15 gold-strength gelatin leaves
750ml prosecco or Champagne
200g caster sugar
2 Tbsp rose water, plus extra 3 tsp
2 Tbsp pomegranate molasses
700ml thickened cream, 35% fat
300ml pure cream, 45% fat
½ small seedless watermelon, skin removed
8 large store-bought meringues
250g fresh raspberries
500g fresh strawberries, sliced into rounds
8 small berry macarons, halved
4-5 sheets of gold leaf
½ pomegranate, arils removed
100g Vanilla Persian fairy floss
Put gelatin sheets in a bowl and cover with cold water. Set aside to soak for 5 minutes, until soft
Meanwhile, combine prosecco and sugar in a medium saucepan over a low heat. Stir for 2-3 minutes, until sugar has dissolved. Remove from heat. Add rose water and pomegranate molasses. Squeeze excess water from gelatin leaves. Add to hot prosecco mixture and stir until dissolved.
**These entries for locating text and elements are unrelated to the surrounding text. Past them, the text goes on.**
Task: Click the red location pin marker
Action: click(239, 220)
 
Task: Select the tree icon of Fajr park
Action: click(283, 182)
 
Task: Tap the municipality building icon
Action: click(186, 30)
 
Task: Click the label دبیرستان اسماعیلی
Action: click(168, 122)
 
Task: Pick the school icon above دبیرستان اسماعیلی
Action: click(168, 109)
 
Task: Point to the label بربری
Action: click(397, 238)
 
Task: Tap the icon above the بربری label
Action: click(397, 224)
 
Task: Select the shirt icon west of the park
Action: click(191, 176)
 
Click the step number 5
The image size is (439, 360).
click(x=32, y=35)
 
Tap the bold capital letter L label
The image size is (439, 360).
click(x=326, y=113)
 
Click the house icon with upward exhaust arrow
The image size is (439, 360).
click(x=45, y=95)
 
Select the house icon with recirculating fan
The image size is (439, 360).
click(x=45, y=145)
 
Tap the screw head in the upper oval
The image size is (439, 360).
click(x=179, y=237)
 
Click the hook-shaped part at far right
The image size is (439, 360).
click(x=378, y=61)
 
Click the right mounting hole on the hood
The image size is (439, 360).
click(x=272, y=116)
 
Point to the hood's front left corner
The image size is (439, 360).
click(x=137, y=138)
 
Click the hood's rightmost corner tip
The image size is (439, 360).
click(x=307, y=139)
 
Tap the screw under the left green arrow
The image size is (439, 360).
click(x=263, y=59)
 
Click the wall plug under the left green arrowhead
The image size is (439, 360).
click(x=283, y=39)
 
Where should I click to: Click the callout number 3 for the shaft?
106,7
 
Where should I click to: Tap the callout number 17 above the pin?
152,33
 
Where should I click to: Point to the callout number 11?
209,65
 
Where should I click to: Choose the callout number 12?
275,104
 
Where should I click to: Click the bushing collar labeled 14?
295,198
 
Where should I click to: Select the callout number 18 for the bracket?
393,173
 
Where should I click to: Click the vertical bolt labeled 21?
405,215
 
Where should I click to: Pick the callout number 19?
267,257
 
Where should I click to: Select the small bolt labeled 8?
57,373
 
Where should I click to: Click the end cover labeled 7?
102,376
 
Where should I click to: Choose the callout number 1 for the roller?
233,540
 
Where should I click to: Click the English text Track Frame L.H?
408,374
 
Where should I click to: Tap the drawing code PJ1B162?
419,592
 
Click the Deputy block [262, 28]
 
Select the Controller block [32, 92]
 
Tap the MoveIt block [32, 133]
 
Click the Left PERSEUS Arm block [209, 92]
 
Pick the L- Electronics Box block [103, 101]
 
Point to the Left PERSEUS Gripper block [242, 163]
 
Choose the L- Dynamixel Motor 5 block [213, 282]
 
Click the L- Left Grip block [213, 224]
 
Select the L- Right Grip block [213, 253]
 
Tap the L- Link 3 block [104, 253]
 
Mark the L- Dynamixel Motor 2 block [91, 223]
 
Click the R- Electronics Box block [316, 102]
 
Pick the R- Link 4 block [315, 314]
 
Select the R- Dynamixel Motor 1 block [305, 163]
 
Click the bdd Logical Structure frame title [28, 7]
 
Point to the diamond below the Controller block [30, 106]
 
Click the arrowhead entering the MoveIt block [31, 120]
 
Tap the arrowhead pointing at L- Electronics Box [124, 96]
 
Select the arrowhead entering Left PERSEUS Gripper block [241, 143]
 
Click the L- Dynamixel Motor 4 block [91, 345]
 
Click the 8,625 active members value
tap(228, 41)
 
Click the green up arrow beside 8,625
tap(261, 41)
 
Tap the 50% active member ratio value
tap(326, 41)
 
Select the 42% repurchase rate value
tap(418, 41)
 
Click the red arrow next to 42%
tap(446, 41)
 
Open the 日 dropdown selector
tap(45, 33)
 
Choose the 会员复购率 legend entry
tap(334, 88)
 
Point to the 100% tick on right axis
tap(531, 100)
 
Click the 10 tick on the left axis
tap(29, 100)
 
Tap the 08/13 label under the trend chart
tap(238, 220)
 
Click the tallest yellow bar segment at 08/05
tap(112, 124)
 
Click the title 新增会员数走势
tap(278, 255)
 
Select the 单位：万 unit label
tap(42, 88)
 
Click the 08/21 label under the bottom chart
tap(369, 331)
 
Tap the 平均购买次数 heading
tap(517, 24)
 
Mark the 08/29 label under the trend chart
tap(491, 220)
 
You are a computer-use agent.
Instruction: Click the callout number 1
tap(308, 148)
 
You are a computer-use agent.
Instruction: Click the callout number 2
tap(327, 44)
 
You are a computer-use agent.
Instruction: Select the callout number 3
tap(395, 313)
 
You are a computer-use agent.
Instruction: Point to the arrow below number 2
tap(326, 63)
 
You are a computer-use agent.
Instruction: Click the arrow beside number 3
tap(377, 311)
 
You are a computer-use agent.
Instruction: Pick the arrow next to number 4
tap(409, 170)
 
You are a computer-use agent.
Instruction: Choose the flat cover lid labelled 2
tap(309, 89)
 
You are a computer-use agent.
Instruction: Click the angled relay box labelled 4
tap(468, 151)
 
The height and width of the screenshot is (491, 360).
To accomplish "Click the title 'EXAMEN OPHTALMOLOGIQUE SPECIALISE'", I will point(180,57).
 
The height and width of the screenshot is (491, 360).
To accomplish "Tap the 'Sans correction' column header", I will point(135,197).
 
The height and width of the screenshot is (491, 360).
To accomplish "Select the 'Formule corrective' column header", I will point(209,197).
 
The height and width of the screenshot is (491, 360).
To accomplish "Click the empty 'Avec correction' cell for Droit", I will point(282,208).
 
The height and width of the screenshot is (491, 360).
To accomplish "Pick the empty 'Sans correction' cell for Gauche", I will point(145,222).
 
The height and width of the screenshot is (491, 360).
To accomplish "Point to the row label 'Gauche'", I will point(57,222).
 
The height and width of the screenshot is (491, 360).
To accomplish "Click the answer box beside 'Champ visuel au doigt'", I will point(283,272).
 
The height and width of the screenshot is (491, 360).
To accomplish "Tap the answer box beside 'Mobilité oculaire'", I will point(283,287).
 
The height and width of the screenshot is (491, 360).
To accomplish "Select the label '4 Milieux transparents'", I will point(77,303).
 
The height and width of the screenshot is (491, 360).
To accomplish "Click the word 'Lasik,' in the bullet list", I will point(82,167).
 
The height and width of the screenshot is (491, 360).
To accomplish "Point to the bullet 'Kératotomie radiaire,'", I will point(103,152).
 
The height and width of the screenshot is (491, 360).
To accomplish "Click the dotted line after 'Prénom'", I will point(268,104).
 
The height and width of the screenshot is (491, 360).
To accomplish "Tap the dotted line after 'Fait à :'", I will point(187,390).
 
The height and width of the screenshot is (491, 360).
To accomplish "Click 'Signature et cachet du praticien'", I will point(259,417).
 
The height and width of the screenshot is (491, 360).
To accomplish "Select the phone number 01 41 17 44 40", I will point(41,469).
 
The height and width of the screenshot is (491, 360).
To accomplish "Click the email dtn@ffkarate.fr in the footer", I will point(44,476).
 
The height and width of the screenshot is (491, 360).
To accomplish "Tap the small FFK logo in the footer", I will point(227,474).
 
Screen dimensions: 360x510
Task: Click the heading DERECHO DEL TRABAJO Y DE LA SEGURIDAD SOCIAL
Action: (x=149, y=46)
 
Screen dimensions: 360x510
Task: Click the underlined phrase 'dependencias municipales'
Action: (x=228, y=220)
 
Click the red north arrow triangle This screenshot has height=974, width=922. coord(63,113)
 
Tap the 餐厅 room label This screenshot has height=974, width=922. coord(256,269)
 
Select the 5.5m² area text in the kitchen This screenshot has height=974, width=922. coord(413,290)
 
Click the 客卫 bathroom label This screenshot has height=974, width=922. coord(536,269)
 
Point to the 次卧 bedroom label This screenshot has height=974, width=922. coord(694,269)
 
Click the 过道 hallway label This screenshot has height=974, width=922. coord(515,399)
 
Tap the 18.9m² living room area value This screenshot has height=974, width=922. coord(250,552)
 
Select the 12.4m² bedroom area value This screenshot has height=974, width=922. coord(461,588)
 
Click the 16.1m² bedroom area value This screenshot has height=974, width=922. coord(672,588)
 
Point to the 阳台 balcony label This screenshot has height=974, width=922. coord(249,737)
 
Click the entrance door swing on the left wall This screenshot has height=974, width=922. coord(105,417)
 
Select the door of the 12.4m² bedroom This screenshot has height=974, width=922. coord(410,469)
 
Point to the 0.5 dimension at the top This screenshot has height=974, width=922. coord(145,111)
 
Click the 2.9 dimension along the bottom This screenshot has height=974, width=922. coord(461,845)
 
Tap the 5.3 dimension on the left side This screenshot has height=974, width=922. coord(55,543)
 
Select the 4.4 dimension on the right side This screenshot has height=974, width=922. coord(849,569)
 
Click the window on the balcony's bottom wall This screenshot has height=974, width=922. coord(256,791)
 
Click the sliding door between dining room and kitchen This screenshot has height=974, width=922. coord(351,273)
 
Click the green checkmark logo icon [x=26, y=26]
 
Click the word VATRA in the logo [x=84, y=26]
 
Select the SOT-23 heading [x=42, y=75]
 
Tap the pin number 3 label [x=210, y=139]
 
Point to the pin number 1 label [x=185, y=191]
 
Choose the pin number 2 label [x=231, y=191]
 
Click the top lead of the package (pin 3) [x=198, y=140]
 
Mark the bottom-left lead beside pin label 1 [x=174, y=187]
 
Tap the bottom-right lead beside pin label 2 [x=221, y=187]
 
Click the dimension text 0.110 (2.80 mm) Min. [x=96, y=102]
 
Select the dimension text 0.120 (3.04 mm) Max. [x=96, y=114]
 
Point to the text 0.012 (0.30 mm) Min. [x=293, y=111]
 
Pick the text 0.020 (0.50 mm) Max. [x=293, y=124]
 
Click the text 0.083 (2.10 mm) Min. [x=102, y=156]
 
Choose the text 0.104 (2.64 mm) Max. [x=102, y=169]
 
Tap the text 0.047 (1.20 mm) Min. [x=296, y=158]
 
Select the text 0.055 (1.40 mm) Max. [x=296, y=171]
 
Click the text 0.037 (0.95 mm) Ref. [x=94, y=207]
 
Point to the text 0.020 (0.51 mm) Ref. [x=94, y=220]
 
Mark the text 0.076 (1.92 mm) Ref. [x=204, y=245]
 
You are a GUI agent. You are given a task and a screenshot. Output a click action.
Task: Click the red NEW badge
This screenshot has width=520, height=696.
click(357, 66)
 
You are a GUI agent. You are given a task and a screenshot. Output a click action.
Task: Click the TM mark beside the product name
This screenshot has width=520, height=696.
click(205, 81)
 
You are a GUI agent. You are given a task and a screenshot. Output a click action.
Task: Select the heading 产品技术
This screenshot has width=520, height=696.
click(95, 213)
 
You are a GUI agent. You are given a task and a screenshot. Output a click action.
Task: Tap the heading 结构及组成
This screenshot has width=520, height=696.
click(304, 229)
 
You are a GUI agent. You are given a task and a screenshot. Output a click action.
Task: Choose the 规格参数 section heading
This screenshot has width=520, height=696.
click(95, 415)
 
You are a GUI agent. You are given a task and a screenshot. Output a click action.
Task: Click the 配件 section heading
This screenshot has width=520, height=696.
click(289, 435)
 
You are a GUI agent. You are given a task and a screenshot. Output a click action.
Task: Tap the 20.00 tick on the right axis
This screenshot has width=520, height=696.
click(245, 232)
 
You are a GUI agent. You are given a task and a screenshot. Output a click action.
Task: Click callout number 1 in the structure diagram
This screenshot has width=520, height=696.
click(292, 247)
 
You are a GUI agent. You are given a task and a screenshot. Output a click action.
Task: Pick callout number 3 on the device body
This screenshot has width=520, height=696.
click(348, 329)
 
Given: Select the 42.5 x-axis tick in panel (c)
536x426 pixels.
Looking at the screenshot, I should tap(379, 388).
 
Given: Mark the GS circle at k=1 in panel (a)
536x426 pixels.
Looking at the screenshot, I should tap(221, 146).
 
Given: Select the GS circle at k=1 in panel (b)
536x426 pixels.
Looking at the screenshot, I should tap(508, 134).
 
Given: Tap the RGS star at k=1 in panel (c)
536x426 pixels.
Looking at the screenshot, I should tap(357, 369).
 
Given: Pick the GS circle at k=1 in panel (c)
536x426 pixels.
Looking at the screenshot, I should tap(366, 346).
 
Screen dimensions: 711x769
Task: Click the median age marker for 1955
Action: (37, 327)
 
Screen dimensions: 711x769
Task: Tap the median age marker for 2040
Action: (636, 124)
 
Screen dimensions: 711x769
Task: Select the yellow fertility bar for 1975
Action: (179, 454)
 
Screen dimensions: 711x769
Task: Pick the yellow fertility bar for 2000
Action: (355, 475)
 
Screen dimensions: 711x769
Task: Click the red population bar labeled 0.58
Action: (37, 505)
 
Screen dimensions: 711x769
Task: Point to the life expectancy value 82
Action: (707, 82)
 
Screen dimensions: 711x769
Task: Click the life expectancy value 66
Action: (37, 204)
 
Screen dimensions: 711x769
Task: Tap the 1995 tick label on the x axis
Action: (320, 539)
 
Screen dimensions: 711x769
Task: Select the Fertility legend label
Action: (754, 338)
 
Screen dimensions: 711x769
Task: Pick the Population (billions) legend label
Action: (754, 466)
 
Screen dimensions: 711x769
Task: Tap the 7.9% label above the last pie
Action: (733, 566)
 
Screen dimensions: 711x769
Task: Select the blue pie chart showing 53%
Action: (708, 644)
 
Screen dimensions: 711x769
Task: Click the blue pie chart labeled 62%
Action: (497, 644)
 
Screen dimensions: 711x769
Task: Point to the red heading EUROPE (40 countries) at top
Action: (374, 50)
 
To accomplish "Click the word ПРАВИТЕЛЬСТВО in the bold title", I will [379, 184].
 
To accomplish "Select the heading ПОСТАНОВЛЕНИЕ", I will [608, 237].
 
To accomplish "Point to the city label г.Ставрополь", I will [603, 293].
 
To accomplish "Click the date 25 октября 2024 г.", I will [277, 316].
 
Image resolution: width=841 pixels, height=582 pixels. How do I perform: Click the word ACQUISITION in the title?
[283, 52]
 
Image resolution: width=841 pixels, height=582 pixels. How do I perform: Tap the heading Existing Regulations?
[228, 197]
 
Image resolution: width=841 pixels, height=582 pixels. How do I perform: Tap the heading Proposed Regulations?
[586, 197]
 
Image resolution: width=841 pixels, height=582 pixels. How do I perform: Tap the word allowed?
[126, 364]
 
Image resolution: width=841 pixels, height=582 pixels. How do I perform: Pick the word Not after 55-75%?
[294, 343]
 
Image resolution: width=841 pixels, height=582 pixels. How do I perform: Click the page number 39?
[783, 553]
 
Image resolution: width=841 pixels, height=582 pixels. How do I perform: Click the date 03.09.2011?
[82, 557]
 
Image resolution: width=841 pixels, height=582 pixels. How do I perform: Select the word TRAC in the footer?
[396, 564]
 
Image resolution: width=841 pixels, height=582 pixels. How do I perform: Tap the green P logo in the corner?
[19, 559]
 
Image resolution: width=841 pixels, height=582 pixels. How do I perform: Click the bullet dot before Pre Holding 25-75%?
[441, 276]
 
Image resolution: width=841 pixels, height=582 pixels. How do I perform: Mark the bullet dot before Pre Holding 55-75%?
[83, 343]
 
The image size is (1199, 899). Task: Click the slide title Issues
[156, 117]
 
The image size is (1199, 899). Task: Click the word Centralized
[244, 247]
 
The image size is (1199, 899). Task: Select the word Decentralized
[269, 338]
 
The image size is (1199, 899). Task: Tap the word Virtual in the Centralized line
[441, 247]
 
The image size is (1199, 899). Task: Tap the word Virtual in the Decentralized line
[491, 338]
Line a small tray or container with plastic wrap. Pour in the jelly mixture and chill for 4 hours or overnight, until firm.
Whip thickened cream and pure cream together in a large bowl until firm peaks form. Fold through 1 tsp of the extra rose water.
Cut watermelon into 3cm-thick slices then each slice into 3cm cubes. Sprinkle over remaining extra rose water.
Invert jelly onto a board and cut into 3cm cubes.
To assemble, scatter a few cubes of watermelon on the bottom of a large serving platter. Follow with a few large dollops of cream. Break the meringues into large pieces and arrange around the plate. Top with jelly, berries, macarons and half the gold leaf. Repeat layers, finishing with pomegranate arils and fairy floss. Serve immediately.